## Task instructions
Write out the material, starting with the line containing "Image resolution: width=1919" and going on to the end. Leave the pictures out.

## Information provided
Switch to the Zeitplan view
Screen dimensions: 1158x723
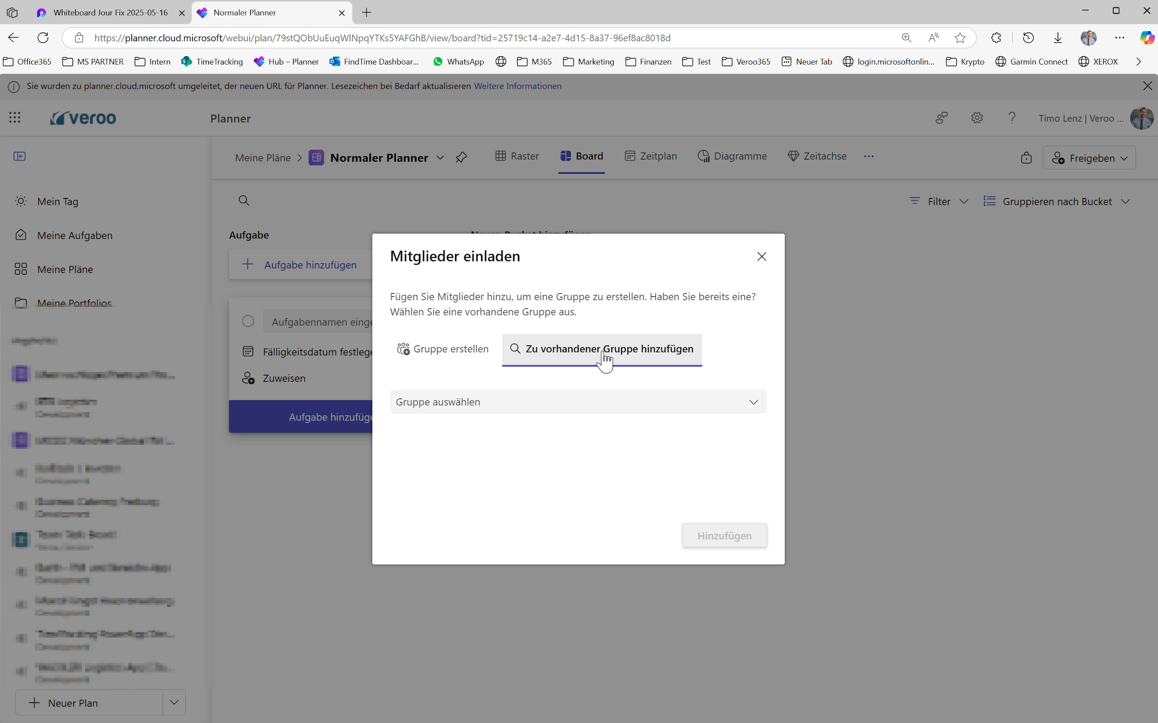click(650, 157)
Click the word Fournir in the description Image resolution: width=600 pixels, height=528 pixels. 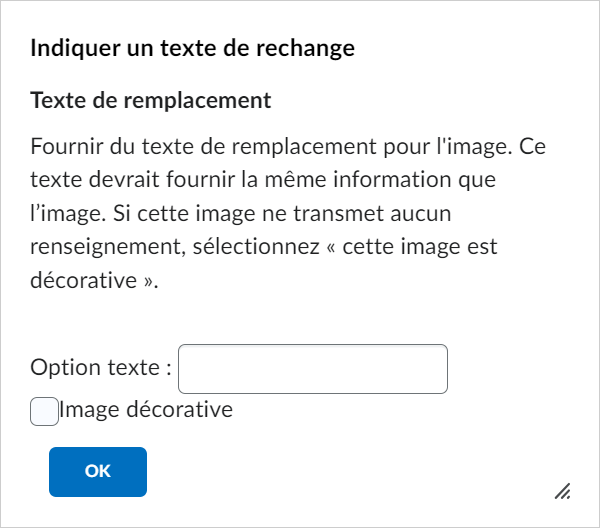tap(67, 146)
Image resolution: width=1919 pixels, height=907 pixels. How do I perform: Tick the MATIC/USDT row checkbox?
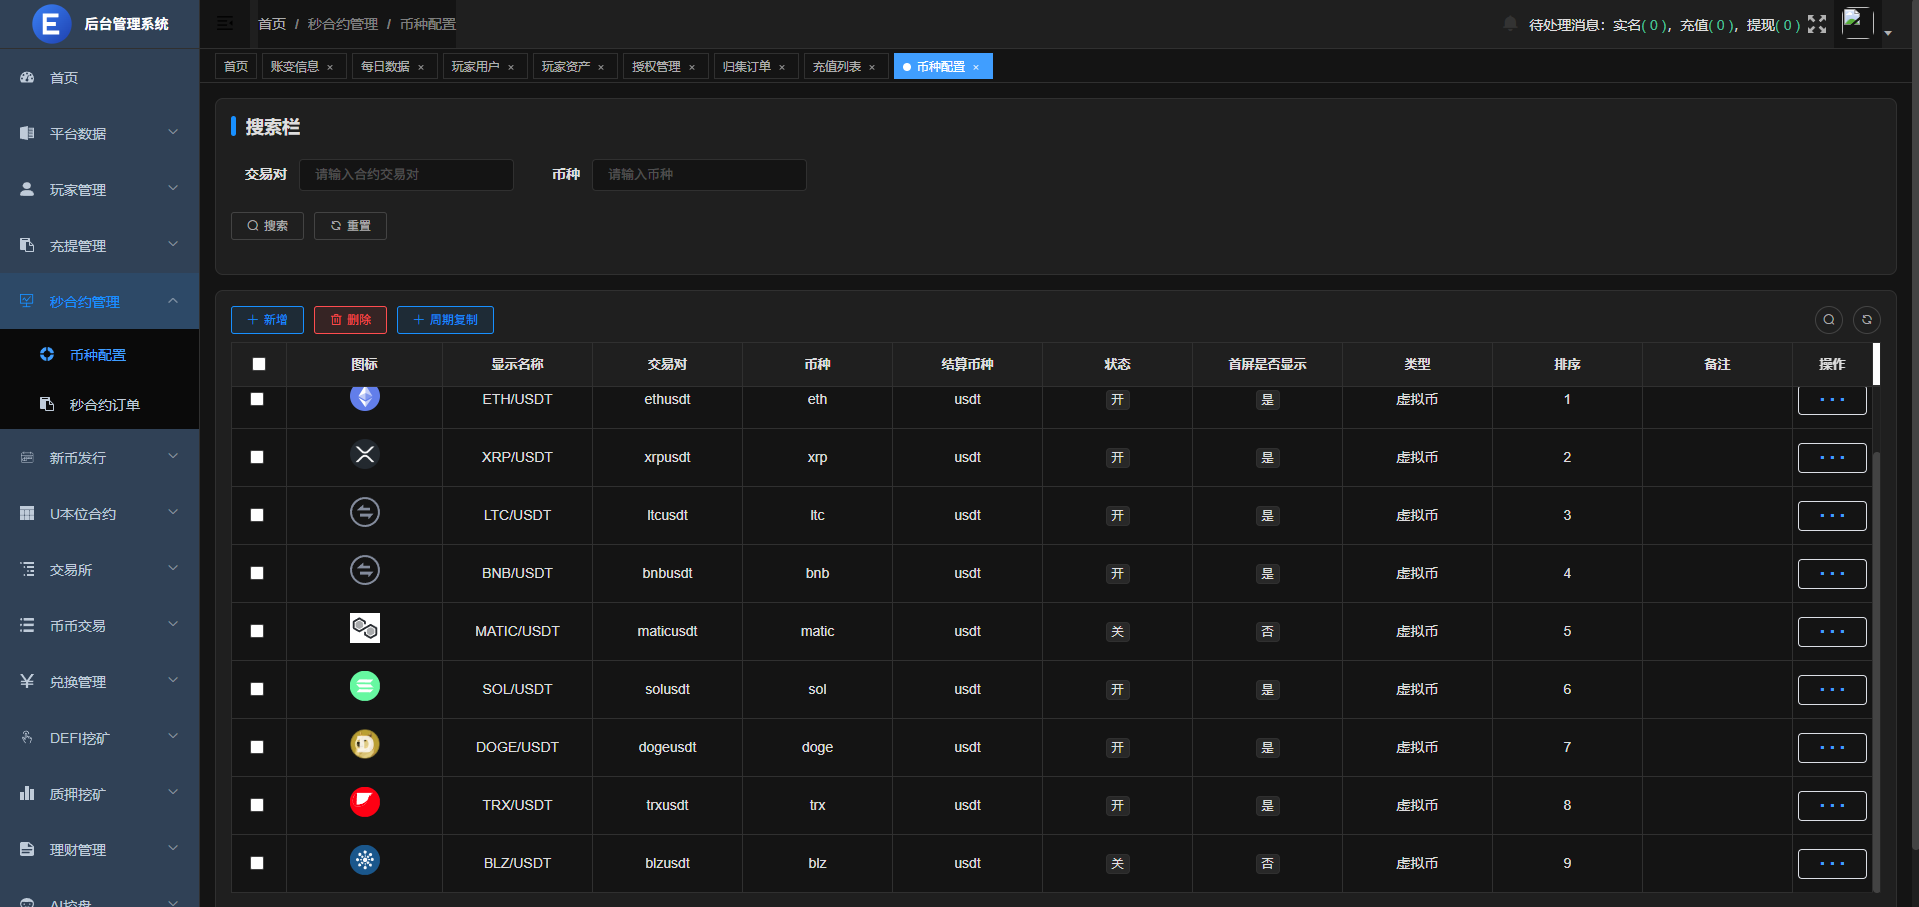click(x=257, y=631)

## Solved exercise
Image resolution: width=1919 pixels, height=907 pixels. How do I perform: Tick the MATIC/USDT row checkbox?
click(x=257, y=631)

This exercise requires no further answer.